The gab between ideal and reality
As I wanted to get closer to the image of the woman I longed for, I tried to let my bangs grow when I was 20, but I still couldn't fill the gap because I was still a child inside. My image really is different depending on my bangs, that's why whenever I let it grow, I find weird the adultness ? The coolness ? it gives off. Also, as I became a Ray model at that time, I didn't think the bangs were fitting the girly clothes I had to promote so I got back to straight bangs very quickly.
For my clothes as well, as I'm pretty tall, the t-shirt and skinny jeans looks didn't really look well on me so I gave up. I don't really have stylish face so I can't really express myself with unique clothing either. What suits me are simple dresses. Now I'm thinking that an ideal stays an ideal, and it's alright and you should accept it if it's unfortunately not what suits you the most.
Ryoko Shinohara has always been my ideal woman
I love her so much I always replied her name when I got asked about my ideal woman during interviews when I was still an Idol. Maybe I longed for her because her image was my complete opposite or precisely because there's no way I would become like her. But now that I've graduated from my Idol activities, I still long for her. That hasn't changed a bit. She looks commanding yet sexy. She'll be good looking in a simple t-shirt and jeans, yet she's mischievous.

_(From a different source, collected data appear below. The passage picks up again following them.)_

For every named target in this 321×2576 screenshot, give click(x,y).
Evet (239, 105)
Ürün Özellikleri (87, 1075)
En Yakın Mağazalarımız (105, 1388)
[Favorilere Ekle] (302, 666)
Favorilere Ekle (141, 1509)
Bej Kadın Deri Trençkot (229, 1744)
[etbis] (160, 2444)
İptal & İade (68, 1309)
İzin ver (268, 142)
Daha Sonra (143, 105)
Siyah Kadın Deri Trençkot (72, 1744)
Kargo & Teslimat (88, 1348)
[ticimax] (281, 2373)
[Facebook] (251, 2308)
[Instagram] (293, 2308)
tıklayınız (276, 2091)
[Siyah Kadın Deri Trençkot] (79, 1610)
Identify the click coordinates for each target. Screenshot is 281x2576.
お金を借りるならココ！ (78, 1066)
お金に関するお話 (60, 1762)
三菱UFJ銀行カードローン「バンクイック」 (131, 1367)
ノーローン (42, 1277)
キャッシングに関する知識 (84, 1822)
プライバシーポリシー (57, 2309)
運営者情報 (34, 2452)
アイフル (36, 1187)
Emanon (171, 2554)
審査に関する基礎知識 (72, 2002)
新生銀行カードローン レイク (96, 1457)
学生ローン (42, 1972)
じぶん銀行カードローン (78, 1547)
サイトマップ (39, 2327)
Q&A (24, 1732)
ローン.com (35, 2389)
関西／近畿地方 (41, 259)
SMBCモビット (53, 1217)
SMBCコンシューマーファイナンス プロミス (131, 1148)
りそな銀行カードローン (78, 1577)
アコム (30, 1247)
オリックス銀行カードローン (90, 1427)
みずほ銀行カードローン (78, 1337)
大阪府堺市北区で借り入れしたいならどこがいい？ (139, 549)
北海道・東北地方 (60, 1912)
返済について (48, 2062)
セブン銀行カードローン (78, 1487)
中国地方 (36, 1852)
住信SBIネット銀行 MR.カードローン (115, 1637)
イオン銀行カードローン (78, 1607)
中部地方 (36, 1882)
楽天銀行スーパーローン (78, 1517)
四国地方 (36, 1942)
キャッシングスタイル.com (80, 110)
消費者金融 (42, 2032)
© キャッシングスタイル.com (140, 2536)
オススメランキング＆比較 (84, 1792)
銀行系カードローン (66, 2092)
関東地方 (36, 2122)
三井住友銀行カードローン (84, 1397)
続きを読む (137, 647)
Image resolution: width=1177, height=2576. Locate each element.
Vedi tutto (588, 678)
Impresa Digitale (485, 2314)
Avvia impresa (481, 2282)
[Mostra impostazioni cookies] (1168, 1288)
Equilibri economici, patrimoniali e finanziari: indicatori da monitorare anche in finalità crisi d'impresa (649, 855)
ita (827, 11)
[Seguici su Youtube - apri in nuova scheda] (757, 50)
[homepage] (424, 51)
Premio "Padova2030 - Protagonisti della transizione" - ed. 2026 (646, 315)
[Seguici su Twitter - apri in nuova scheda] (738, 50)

Isn't that amazing ? I also love her habit of pulling her bangs back ! Ryoko Shinohara has the coolness, the cuteness, the sexyness all at once, and I think she's a gorgeous woman.
In a good way, I want to be a woman who twist people around her finger
As I'm 26 now, I want to become a woman who never bend over backwards, in a good way. Because I've been in the entertainment industry since I was a child, I've always lived with people judging my appearance, what I'm saying and my potential. So I ended up being concerned about what people might think of me during work but also in private. When I would meet somebody, I would wear the style that person would most likely prefer. I had a great service spirit... So I want to become somebody who can claim "I am me !". Usually, I like to make people smile and make them happy, but I also thinks it's stresses me out sometimes... That's why, a woman who, in a good way, can twist people around her finger is my ideal. I'll work hard.